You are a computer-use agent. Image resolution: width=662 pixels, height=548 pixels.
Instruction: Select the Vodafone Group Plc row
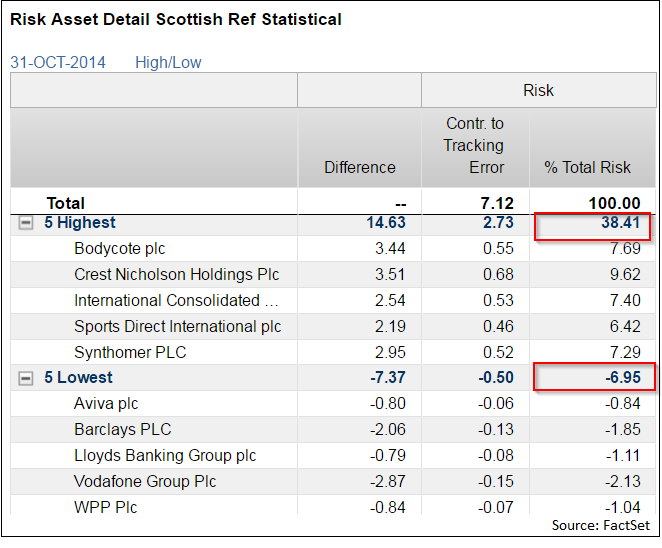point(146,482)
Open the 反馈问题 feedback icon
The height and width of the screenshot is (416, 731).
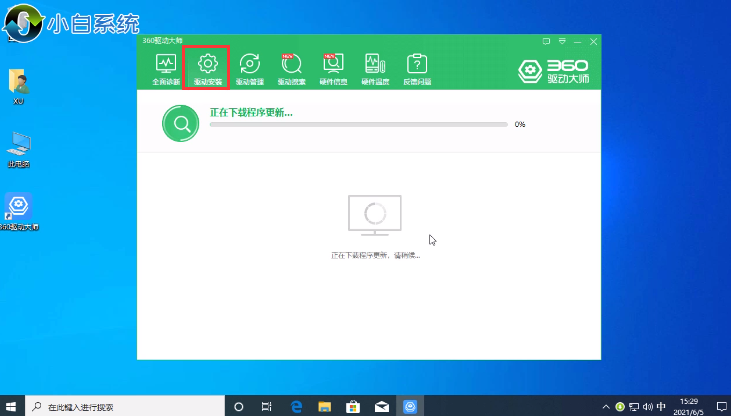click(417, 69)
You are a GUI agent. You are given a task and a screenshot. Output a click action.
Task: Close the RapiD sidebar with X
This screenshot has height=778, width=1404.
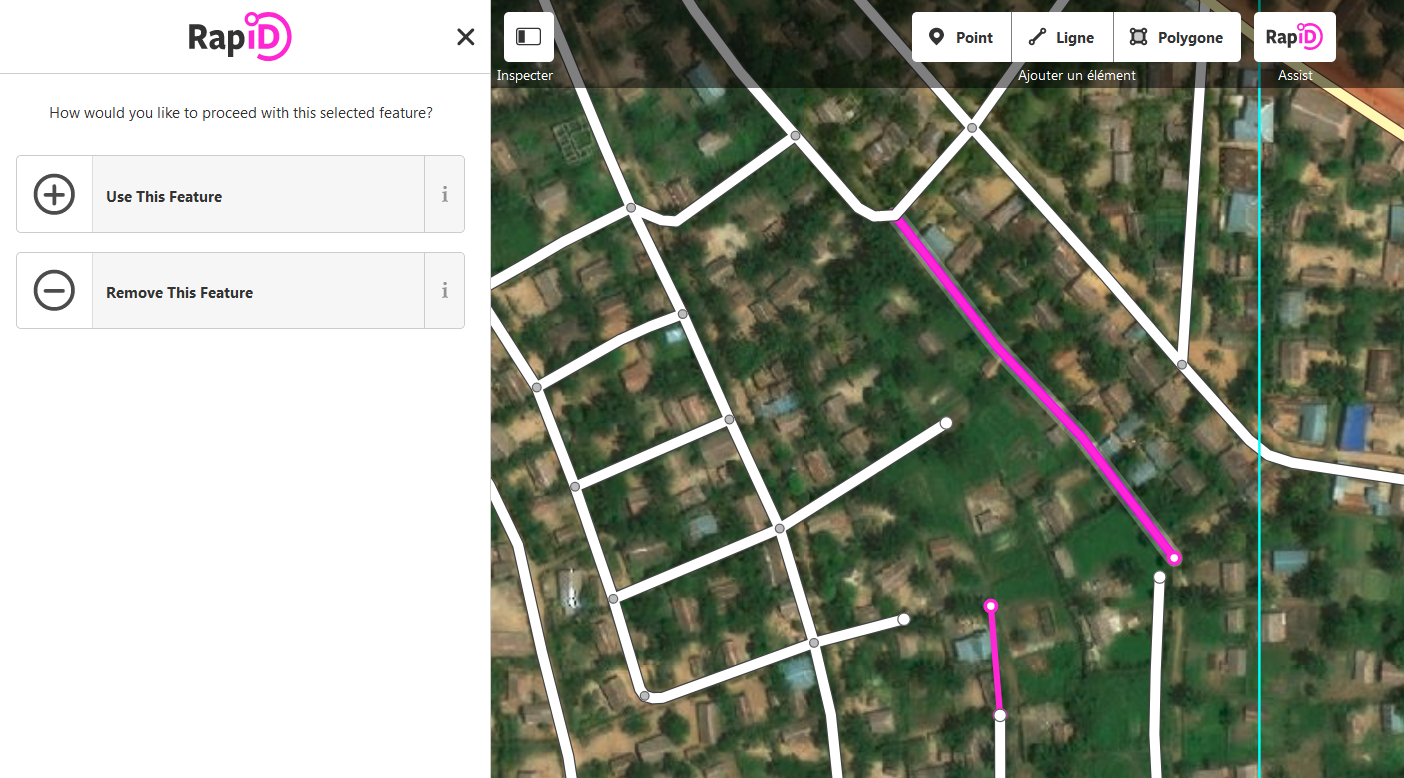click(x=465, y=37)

■ ■ ■

• Task details:
Could you copy every line from the records that has "agent" in it?

• Task solution:
You are a computer-use agent. Image resolution: width=662 pixels, height=548 pixels.
You are a GUI agent. You are given a task and a screenshot. Output a click action.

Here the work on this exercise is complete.